Part One in a series about mandatory arbitration. Check back next week for another installment.
Ar-bi-TRA-tion (är b -TR SH n). n. — An alternative method of resolving disputes when two parties present respective, individual sides of a complaint to an arbitrator or panel of arbitrators. The arbitrator, who is supposed to be neutral, then weighs the facts and arguments of both parties before deciding the dispute. Arbitration may be voluntary or mandatory.
Segue to Binding Mandatory Arbitration (BMA), a horse of a darker color. Mandatory arbitration is a mouthful of a phrase considered off-radar by many Americans oblivious to its precipitous and evermore-pervasive role in nearly every aspect of daily decision-making. Scarcely any aspect of our culture is exempt from its effects. Preposterous, you say? ‘And wouldn’t it be preposterous to claim that men must exist for their plumbing, not the plumbing for the men’ (Ayn Rand).
Mandatory arbitration, by name, is not voluntary: It is forced, by definition: Each day American citizens waive off oppressive-looking contract agreements soaked in fine print before hurriedly signing on a dotted line in larger print at the end. It seems foolish to plow through pages of legalese when we live in a constitutional domain where the Individual is sheltered by inalienable rights and personal privilege?
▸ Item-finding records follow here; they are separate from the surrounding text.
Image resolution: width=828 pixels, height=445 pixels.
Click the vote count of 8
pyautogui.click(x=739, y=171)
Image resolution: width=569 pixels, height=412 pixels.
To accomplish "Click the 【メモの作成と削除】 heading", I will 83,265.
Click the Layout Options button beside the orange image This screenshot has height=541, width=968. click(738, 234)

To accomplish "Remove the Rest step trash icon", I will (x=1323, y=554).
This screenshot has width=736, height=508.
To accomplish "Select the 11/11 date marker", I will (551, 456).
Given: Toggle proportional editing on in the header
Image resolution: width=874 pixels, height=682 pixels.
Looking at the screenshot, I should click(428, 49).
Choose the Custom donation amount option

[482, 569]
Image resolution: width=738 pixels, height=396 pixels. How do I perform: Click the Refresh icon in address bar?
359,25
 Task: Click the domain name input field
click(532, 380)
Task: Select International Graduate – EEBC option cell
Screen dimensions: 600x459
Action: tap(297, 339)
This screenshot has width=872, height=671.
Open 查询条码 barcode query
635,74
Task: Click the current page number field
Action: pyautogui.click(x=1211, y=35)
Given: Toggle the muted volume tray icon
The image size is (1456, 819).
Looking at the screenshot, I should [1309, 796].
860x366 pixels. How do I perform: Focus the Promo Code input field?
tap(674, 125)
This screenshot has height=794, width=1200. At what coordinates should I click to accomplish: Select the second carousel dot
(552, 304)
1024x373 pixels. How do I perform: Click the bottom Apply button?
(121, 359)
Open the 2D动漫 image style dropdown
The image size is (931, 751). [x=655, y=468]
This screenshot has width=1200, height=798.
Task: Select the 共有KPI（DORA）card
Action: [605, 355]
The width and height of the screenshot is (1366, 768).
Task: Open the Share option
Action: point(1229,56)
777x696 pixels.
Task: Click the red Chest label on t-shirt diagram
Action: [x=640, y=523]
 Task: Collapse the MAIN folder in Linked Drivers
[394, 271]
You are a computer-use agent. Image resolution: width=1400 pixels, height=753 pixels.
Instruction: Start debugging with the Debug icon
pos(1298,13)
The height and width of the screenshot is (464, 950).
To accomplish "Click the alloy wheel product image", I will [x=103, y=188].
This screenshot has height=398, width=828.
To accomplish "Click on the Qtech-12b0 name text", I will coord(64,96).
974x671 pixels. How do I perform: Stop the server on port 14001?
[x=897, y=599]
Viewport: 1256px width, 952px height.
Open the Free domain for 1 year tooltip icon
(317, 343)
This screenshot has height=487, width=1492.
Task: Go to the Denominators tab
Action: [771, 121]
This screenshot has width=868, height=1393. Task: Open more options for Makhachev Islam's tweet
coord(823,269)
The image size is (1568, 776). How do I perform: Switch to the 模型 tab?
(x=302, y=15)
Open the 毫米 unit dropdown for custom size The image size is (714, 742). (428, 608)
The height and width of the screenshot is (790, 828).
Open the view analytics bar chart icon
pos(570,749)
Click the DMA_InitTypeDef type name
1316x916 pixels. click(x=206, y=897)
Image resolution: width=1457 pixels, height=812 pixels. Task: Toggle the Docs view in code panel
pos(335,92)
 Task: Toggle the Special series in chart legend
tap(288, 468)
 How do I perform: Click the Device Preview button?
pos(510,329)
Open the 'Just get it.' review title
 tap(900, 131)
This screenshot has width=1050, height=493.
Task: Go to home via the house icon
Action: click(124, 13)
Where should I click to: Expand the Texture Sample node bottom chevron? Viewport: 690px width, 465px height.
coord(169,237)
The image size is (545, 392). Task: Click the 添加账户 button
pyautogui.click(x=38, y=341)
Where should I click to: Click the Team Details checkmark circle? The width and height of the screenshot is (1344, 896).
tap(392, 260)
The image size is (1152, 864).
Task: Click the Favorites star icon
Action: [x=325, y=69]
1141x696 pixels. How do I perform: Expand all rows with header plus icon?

At least we perceive this and, by so believing, sign dozens of lightly surfaced contracts to purchase cars, TVs, telephones; apply for credit cards and mortgages; take out student loans and insurance policies; send our kids off to summer camp; hire nannies, construction companies, contractors, landscapers; admit loved ones to nursing homes or assisted living facilities.
The comprehensive list of affected categories is infinitely longer, but you get the idea. In today’s society, scarcely any aspect of life is exempt from the long arm of mandatory arbitration, because we know not what we sign. Furthermore, it is legal.